BEGIN Data in this exercise

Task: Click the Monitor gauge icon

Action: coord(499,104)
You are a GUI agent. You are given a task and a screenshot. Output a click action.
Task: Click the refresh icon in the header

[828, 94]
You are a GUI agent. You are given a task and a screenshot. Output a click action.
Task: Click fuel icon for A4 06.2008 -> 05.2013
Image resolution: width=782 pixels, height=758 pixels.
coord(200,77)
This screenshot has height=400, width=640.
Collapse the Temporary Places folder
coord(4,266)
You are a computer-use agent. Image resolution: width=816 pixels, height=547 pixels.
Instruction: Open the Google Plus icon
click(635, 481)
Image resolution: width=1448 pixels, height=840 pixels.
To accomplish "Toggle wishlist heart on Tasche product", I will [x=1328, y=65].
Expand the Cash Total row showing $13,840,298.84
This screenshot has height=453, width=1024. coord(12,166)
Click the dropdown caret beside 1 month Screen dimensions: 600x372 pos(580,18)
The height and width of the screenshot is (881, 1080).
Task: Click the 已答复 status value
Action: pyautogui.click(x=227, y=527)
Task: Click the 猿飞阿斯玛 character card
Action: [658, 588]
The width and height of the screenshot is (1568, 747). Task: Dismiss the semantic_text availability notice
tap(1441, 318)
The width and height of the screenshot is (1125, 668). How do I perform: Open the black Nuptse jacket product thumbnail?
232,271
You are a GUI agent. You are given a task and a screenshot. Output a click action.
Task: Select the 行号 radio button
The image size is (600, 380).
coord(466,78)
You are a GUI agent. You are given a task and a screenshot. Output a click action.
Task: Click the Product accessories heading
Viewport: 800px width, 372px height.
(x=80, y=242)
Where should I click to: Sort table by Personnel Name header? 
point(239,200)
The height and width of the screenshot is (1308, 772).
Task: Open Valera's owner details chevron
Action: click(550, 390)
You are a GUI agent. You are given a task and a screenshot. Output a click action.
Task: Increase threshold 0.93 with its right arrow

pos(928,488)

END Data in this exercise

*Exercise directions*.
Transcribe every entry, keeping each line exactly as it reads.

*Result of the exercise*.
Task: Click the Monitor gauge icon

Action: coord(499,104)
You are a GUI agent. You are given a task and a screenshot. Output a click action.
Task: Click the refresh icon in the header

[828, 94]
You are a GUI agent. You are given a task and a screenshot. Output a click action.
Task: Click fuel icon for A4 06.2008 -> 05.2013
Image resolution: width=782 pixels, height=758 pixels.
coord(200,77)
This screenshot has height=400, width=640.
Collapse the Temporary Places folder
coord(4,266)
You are a computer-use agent. Image resolution: width=816 pixels, height=547 pixels.
Instruction: Open the Google Plus icon
click(635, 481)
Image resolution: width=1448 pixels, height=840 pixels.
To accomplish "Toggle wishlist heart on Tasche product", I will [x=1328, y=65].
Expand the Cash Total row showing $13,840,298.84
This screenshot has height=453, width=1024. coord(12,166)
Click the dropdown caret beside 1 month Screen dimensions: 600x372 pos(580,18)
The height and width of the screenshot is (881, 1080).
Task: Click the 已答复 status value
Action: pyautogui.click(x=227, y=527)
Task: Click the 猿飞阿斯玛 character card
Action: [658, 588]
The width and height of the screenshot is (1568, 747). Task: Dismiss the semantic_text availability notice
tap(1441, 318)
The width and height of the screenshot is (1125, 668). How do I perform: Open the black Nuptse jacket product thumbnail?
232,271
You are a GUI agent. You are given a task and a screenshot. Output a click action.
Task: Select the 行号 radio button
The image size is (600, 380).
coord(466,78)
You are a GUI agent. You are given a task and a screenshot. Output a click action.
Task: Click the Product accessories heading
Viewport: 800px width, 372px height.
(x=80, y=242)
Where should I click to: Sort table by Personnel Name header? 
point(239,200)
The height and width of the screenshot is (1308, 772).
Task: Open Valera's owner details chevron
Action: click(550, 390)
You are a GUI agent. You are given a task and a screenshot. Output a click action.
Task: Increase threshold 0.93 with its right arrow

pos(928,488)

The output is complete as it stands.